*** Block opens ***

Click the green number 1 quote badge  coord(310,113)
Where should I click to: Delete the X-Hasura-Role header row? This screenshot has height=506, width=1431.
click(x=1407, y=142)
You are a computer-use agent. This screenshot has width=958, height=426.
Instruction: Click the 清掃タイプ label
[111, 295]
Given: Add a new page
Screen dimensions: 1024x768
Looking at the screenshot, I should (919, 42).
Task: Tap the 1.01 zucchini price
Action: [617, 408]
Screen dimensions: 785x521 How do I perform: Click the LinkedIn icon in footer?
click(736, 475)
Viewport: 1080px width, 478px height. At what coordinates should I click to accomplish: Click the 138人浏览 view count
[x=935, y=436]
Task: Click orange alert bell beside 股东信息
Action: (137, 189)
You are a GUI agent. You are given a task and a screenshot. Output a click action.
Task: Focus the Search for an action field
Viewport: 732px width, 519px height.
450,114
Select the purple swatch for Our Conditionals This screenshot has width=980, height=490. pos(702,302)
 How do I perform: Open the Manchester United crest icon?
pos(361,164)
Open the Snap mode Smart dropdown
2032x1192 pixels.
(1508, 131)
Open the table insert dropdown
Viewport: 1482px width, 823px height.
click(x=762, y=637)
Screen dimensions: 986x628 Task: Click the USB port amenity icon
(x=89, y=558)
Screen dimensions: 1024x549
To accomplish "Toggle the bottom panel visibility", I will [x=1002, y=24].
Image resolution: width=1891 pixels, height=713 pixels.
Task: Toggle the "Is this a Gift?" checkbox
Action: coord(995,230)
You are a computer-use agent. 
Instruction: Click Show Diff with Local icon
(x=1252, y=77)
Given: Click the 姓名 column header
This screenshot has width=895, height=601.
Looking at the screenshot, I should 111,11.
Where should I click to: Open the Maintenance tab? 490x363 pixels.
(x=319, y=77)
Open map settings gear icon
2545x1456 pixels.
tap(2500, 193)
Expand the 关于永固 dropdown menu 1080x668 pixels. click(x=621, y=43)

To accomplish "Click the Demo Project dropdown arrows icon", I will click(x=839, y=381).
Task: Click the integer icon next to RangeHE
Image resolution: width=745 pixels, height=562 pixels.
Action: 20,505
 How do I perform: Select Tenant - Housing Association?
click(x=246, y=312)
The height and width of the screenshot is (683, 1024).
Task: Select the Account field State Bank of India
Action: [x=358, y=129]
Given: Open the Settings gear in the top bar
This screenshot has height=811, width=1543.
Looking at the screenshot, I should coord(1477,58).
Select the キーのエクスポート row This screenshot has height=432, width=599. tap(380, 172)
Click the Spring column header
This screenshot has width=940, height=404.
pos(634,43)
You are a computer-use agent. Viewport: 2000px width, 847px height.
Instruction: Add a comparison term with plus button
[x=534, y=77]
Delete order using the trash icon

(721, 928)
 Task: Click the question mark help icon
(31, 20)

*** Block closes ***

▶ [Aim of the exercise]: Where a line in the entries holds "agent", copy that line.

▶ [Exercise result]:
You are a computer-use agent. This screenshot has width=958, height=426.
You are a GUI agent. You are given a task and a screenshot. Output a click action.
You are a computer-use agent. 
You are a computer-use agent. Viewport: 2000px width, 847px height.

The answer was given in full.